Advogado entra com ação para anular reajuste da passagem em Contagem

Wellington de Souza Silveira entrou com pedido de liminar, que será ou não acatado após a Justiça ouvir o Executivo municipal; os argumentos se baseiam nas comparações do aumento da tarifa com a inflação e o acréscimo do salário-mínimo


postado em 16/01/2019 20:06 / atualizado em 17/01/2019 18:25

Confronto judiciário marca reajuste das tarifas de ônibus em Contagem, na Grande BH(foto: Paulo Filgueiras/EM/D.A Press)
Confronto judiciário marca reajuste das tarifas de ônibus em Contagem, na Grande BH (foto: Paulo Filgueiras/EM/D.A Press)

 

Depois de Belo Horizonte, a cidade de Contagem, na Região Metropolitana, começa a viver um embate jurídico diante do reajuste das passagens de ônibus. Em ação popular impetrada na 1ª Vara da Fazenda Pública Municipal da Comarca de Contagem, o advogado Wellington de Souza Silveira pede uma liminar para interromper o aumento das tarifas. Contudo, a Justiça só vai se posicionar após ouvir as justificativas da prefeitura local, intimada com urgência pelo juiz Haroldo Dutra Dias. O aditamento comunicado em 7 de janeiro, fez o bilhete dos coletivos saltar de R$ 4,05 para R$ 4,35, no caso dos pagamentos com o cartão Ótimo, e para R$ 4,50 para a compra em dinheiro vivo.


O pedido de liminar tramita em paralelo com uma ação popular, que pede a anulação completa do reajuste. O autor da ação se baseia em três justificativas para protocolar o processo. “O primeiro é que o acréscimo de 10% está muito acima do índice da inflação, 3,75%, medida pelo IPCA. O reajuste também está muito acima do aumento do salário-mínimo, que foi de 4,61%”, explica Wellington de Souza Silveira.
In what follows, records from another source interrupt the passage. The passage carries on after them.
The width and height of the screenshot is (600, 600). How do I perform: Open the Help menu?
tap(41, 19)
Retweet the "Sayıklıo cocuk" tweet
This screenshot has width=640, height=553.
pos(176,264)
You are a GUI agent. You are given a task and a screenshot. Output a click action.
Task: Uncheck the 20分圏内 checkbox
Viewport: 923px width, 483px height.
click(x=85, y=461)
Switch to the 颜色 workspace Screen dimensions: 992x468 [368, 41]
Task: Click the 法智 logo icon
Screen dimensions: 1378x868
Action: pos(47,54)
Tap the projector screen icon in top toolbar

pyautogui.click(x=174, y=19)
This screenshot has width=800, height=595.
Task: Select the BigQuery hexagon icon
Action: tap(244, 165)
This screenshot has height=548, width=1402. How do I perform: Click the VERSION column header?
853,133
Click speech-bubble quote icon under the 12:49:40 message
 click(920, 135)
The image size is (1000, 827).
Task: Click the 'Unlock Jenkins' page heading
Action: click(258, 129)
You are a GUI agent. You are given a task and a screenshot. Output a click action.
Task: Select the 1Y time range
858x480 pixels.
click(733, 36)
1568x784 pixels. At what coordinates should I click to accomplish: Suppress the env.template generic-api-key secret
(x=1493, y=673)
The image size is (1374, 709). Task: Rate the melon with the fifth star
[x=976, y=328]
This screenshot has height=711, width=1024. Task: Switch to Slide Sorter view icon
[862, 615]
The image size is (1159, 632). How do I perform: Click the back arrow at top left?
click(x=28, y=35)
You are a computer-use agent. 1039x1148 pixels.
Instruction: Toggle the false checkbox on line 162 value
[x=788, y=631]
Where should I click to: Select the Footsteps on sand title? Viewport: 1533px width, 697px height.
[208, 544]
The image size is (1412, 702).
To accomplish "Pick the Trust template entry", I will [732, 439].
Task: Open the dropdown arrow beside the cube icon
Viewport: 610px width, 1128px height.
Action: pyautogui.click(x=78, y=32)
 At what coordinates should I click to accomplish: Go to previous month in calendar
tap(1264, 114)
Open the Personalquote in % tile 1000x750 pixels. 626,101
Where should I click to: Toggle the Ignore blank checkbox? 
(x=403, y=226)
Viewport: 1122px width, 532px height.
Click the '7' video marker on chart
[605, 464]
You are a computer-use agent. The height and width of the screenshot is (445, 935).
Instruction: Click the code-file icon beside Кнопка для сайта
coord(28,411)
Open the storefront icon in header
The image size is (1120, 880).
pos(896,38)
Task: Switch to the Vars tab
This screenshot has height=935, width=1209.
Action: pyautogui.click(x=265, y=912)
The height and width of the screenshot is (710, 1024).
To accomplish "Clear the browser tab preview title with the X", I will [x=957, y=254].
Além disso, o advogado critica a variação do preço da passagem para quem paga digitalmente, via Ótimo, e para o cidadão que opta pelo dinheiro vivo. “As empresas criam uma reserva de mercado e uma antecipação de receita com essa diferenciação. O cidadão que precisa fazer uma pequena viagem acaba comprando o cartão, que gera uma cota para as controladoras do transporte”, ressalta o autor da ação.


Por último, Wellington destaca que, do ponto de vista legal, os reajustes só podem acontecer em caso de melhoria do transporte. Segundo ele, não houve qualquer aprimoramento nos coletivos de Contagem. “Se a pessoa precisa ir da Ressaca para o Eldorado, precisa pegar dois ônibus. A imprensa tem noticiado sobre a precariedade da Região Metropolitana”, afirma.

 

Quando anunciou o reajuste, a prefeitura salientou que as empresas precisariam cumprir compromissos. São eles: a renovação de 50% da frota em 2019 – a outra metade ocorreria em 2020; instalação de GPS em todos os ônibus; conclusão, em 60 dias, de um aplicativo que permitirá ao passageiro verificar horário, itinerário das linhas, entre outros, e denunciar falhas na prestação de serviço, além de um site com informações para o usuário; e a instalação de Wi-Fi gratuito em todos os ônibus.


Segundo dados da Autarquia Municipal de Trânsito e Transportes de Contagem (Transcon), 100 mil pessoas utilizam as linhas da cidade por dia. Deste total, cerca de 73% opta pelo cartão Ótimo para comprar os bilhetes, de acordo com o Executivo municipal.


Sobre o retorno dos cobradores, extintos na cidade desde 2016, a prefeitura esclareceu que a pauta foi debatida com as empresas. No entanto, a recontratação dos profissionais esbarrou na licitação do novo modelo de transporte, além da “previsão da mudança de todo o sistema de bilhetagem em seis meses”. O reajuste salarial dado aos motoristas também foi justificativa apontada pela prefeitura e pelas empresas para impedir o retorno dos cobradores.

 

Em nota, a Prefeitura Municipal de Contagem informou que "a Transcon aguarda a formalização da Justiça em relação ao pedido de liminar sobre o reajuste da tarifa dos ônibus municipais para que o Departamento Jurídico da autarquia avalie quais medidas serão tomadas".